§ **YOUR TASK**
What is needed is an exact repeat of the lines from the line containing "Where should I" through the final line of the entries below, and nothing else.
%%
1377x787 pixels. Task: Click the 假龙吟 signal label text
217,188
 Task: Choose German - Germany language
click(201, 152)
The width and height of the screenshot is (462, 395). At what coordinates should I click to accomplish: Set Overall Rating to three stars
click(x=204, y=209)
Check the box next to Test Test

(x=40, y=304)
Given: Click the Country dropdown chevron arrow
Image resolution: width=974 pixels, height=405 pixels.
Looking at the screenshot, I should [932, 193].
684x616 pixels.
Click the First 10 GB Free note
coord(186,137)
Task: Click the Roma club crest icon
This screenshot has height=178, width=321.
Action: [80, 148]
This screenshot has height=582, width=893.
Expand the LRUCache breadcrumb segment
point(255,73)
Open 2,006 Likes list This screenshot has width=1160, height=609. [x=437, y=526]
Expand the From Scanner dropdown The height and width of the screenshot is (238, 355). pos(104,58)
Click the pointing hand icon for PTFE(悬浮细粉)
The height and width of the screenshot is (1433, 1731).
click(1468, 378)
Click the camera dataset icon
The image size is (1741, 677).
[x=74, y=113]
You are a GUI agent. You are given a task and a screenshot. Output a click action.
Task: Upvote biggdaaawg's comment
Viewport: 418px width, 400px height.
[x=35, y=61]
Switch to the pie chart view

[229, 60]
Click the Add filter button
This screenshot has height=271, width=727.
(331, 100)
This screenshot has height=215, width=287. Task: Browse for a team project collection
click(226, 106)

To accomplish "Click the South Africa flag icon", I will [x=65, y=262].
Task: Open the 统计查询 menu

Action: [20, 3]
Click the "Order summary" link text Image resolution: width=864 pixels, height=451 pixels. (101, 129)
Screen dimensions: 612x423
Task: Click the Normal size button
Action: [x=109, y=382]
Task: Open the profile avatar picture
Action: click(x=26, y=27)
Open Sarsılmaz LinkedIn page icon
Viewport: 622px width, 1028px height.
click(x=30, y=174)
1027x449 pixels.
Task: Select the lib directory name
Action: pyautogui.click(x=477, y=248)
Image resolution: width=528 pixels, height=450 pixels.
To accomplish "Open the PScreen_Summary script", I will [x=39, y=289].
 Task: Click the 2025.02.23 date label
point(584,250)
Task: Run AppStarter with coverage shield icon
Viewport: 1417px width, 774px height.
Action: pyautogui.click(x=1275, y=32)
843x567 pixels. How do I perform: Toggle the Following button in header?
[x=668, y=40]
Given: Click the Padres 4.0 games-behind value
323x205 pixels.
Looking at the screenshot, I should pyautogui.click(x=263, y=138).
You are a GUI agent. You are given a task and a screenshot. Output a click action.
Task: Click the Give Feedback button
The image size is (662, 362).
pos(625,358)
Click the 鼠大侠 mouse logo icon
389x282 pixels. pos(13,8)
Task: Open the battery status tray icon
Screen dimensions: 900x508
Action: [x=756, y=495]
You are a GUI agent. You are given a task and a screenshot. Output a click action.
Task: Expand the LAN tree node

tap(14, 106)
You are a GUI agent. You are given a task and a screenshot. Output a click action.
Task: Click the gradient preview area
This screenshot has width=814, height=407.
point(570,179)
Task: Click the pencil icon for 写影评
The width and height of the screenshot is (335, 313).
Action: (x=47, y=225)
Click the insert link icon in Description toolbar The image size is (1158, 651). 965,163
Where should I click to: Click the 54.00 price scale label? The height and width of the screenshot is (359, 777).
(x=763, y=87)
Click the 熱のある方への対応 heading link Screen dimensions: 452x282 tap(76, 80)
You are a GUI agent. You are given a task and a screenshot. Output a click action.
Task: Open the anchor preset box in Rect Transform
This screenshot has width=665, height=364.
%%
§ **TASK SOLUTION**
Where should I click to: Click the 54.00 price scale label? The height and width of the screenshot is (359, 777).
(x=763, y=87)
Click the 熱のある方への対応 heading link Screen dimensions: 452x282 tap(76, 80)
You are a GUI agent. You are given a task and a screenshot. Output a click action.
Task: Open the anchor preset box in Rect Transform
This screenshot has width=665, height=364.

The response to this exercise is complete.